Vasoinhibins regulate the inner and outer blood-retinal barrier and limit retinal oxidative stress

David Arredondo Zamarripa; Nundehui Díaz-Lezama; Rodrigo Meléndez García; Jesús Chávez Balderas; Norma Adán; Maria G Ledesma-Colunga; Edith Arnold; Carmen Clapp; Stéphanie Thebault

doi:10.3389/fncel.2014.00333

Vasoinhibins regulate the inner and outer blood-retinal barrier and limit retinal oxidative stress

Front Cell Neurosci. 2014 Oct 20:8:333. doi: 10.3389/fncel.2014.00333. eCollection 2014.

Authors

David Arredondo Zamarripa¹, Nundehui Díaz-Lezama¹, Rodrigo Meléndez García¹, Jesús Chávez Balderas¹, Norma Adán¹, Maria G Ledesma-Colunga¹, Edith Arnold¹, Carmen Clapp¹, Stéphanie Thebault¹

Affiliation

¹ Departamento de Neurobiología Celular y Molecular, Instituto de Neurobiología, Universidad Nacional Autónoma de México Querétaro, México.

Abstract

Vasoinhibins are prolactin fragments present in the retina, where they have been shown to prevent the hypervasopermeability associated with diabetes.

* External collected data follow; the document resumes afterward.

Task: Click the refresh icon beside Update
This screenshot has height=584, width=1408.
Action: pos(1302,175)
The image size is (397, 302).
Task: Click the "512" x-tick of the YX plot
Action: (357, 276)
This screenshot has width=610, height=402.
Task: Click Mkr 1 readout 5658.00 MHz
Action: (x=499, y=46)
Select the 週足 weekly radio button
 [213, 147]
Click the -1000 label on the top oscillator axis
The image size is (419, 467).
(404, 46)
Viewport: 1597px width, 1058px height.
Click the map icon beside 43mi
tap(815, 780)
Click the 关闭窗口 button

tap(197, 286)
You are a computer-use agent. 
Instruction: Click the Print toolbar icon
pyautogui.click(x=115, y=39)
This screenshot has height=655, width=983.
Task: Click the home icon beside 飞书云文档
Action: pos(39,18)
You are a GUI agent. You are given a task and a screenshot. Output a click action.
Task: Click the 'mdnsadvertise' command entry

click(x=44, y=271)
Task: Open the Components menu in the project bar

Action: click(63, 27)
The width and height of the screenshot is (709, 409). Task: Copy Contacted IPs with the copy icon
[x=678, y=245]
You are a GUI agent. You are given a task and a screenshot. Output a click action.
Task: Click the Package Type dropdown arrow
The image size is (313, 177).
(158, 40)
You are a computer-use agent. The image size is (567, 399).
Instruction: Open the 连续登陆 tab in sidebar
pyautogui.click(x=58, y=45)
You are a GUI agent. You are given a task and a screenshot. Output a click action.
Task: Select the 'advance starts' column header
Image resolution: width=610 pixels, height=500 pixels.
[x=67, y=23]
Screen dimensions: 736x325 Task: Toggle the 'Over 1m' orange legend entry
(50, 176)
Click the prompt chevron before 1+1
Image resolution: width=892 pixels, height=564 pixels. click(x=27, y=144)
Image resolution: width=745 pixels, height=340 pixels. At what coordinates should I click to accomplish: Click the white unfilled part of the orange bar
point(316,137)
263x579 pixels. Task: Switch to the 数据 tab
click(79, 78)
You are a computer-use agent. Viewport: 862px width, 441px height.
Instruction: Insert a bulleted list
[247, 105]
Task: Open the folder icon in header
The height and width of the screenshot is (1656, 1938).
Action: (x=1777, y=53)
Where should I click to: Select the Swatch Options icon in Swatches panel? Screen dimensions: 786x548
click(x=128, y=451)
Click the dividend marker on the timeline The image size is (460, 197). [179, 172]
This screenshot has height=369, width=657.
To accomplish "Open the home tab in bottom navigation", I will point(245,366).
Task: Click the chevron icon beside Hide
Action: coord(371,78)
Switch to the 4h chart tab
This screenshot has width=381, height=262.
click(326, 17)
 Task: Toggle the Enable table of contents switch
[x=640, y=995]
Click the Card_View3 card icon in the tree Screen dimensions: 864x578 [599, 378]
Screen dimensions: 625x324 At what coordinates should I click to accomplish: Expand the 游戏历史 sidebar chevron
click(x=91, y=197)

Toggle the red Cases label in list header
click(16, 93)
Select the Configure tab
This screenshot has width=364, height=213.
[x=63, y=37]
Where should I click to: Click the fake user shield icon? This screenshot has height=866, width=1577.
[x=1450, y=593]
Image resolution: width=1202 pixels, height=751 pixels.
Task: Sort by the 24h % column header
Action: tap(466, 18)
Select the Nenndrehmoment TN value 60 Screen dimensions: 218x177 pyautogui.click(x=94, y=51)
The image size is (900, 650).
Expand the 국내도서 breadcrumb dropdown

Enhanced bradykinin (BK) production contributes to the increased transport through the blood-retina barrier (BRB) in diabetes. Here, we studied if vasoinhibins regulate BRB permeability by targeting the vascular endothelium and retinal pigment epithelium (RPE) components of this barrier. Intravitreal injection of BK in male rats increased BRB permeability. Vasoinhibins prevented this effect, as did the B2 receptor antagonist Hoe-140. BK induced a transient decrease in mouse retinal and brain capillary endothelial monolayer resistance that was blocked by vasoinhibins. Both vasoinhibins and the nitric oxide (NO) synthase inhibitor L-NAME, but not the antioxidant N-acetyl cysteine (NAC), blocked the transient decrease in bovine umbilical vein endothelial cell (BUVEC) monolayer resistance induced by BK; this block was reversed by the NO donor DETANONOate. Vasoinhibins also prevented the BK-induced actin cytoskeleton redistribution, as did L-NAME. BK transiently decreased human RPE (ARPE-19) cell monolayer resistance, and this effect was blocked by vasoinhibins, L-NAME, and NAC. DETANONOate reverted the blocking effect of vasoinhibins. Similar to BK, the radical initiator Luperox induced a reduction in ARPE-19 cell monolayer resistance, which was prevented by vasoinhibins. These effects on RPE resistance coincided with actin cytoskeleton redistribution. Intravitreal injection of vasoinhibins reduced the levels of reactive oxygen species (ROS) in retinas of streptozotocin-induced diabetic rats, particularly in the RPE and capillary-containing layers. Thus, vasoinhibins reduce BRB permeability by targeting both its main inner and outer components through NO- and ROS-dependent pathways, offering potential treatment strategies against diabetic retinopathies.

Keywords: 16K prolactin; blood-retina barrier; diabetes; nitric oxide; oxidative stress; reactive oxygen species; retinal pigment epithelium; vasoinhibins.